36 Maar zo iemand acht, dat hij ongevoegelijk handelt met zijn maagd, indien zij over den jeugdigen tijd gaat, en het alzo moet geschieden; die doe wat hij wil, hij zondigt niet; dat zij trouwen.
Zo iemand schande denkt te brengen op zijn jonge dochter, als ze eens over de jaren komt, en de zaken dus toch haar verloop moeten hebben: hij doe, wat hij wil; hij zondigt niet.

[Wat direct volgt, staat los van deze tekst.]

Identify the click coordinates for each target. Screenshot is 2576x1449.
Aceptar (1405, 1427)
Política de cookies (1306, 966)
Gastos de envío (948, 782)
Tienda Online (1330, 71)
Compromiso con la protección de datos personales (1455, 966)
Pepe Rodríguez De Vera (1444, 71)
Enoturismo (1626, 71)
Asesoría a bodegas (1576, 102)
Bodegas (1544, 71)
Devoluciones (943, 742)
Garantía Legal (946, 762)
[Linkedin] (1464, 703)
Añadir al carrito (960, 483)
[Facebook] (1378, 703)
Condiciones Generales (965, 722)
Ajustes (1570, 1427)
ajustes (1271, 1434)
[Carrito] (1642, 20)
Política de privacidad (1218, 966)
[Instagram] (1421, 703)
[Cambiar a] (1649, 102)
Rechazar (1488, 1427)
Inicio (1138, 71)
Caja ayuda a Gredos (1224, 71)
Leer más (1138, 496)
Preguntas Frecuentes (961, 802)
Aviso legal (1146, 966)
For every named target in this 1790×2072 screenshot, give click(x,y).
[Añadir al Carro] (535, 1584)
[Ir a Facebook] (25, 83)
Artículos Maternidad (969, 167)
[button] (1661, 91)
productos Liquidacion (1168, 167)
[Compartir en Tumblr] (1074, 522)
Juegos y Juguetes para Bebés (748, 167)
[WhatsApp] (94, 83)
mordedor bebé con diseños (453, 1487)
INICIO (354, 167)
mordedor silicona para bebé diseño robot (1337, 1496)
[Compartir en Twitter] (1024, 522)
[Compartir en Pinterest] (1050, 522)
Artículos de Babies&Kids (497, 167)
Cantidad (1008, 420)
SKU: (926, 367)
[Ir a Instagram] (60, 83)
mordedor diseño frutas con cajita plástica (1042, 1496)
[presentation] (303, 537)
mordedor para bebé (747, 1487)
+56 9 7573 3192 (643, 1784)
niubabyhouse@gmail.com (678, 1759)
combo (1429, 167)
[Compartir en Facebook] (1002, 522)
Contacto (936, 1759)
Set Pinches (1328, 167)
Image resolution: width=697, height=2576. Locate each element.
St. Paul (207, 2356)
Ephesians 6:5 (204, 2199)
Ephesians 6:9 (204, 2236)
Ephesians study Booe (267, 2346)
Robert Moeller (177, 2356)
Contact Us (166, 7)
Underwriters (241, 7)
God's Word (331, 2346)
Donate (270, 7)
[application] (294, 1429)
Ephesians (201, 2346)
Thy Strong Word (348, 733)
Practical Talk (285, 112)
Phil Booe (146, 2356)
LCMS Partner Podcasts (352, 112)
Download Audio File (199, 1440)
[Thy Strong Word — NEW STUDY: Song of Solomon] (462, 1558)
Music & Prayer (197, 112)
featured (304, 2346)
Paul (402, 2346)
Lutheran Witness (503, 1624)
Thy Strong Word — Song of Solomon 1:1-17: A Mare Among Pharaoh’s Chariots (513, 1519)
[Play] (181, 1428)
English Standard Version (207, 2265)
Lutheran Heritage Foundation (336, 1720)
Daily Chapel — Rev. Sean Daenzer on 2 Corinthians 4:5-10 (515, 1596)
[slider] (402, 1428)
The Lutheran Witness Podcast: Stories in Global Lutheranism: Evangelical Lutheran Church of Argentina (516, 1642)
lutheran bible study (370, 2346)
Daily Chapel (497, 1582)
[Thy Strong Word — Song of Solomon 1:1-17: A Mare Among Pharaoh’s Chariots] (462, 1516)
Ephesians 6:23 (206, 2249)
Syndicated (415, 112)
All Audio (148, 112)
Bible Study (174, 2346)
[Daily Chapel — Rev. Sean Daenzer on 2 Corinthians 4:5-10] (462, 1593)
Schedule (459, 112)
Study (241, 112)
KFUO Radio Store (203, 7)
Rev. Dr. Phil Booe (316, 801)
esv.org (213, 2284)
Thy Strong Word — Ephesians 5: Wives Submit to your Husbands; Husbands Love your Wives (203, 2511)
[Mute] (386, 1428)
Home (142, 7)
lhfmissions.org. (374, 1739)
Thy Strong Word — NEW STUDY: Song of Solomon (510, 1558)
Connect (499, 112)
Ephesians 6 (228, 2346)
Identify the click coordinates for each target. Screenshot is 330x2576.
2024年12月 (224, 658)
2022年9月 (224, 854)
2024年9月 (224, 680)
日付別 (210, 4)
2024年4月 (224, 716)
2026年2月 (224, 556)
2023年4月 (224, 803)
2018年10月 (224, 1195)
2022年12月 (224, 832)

Laat ze trouwen.
37 Doch die vast staat in zijn hart, geen noodzaak hebbende, maar macht heeft over zijn eigen wil, en dit in zijn hart besloten heeft, dat hij zijn maagd zal bewaren, die doet wel.
Maar hij, die onwankelbaar in zijn gevoelen volhardt, die vrij van dwang zijn eigen wil kan volgen, en die bij zichzelf besloten heeft, zijn jonge dochter ongerept te bewaren, hij doet wèl.
38 Alzo dan, die haar ten huwelijk uitgeeft, die doet wel; en die ze ten huwelijk niet uitgeeft, die doet beter.
Dus, die zijn dochter uithuwt, doet goed, en die ze niet uithuwt, doet beter.
39 Een vrouw is door de wet verbonden, zo langen tijd haar man leeft; maar indien haar man ontslapen is, zo is zij vrij, om te trouwen, dien zij wil, alleenlijk in den Heere.
Een vrouw is gebonden, zolang haar man leeft. Maar wanneer de man is ontslapen, dan is ze vrij te trouwen met wien ze wil, mits in den Heer.
40 Maar zij is gelukkiger, indien zij alzo blijft, naar mijn gevoelen. En ik meen ook den Geest Gods te hebben.
Toch is ze gelukkiger, zo ze blijft, zoals ze is; volgens mijn gevoelen althans. En ik meen toch wel, Gods Geest te hebben.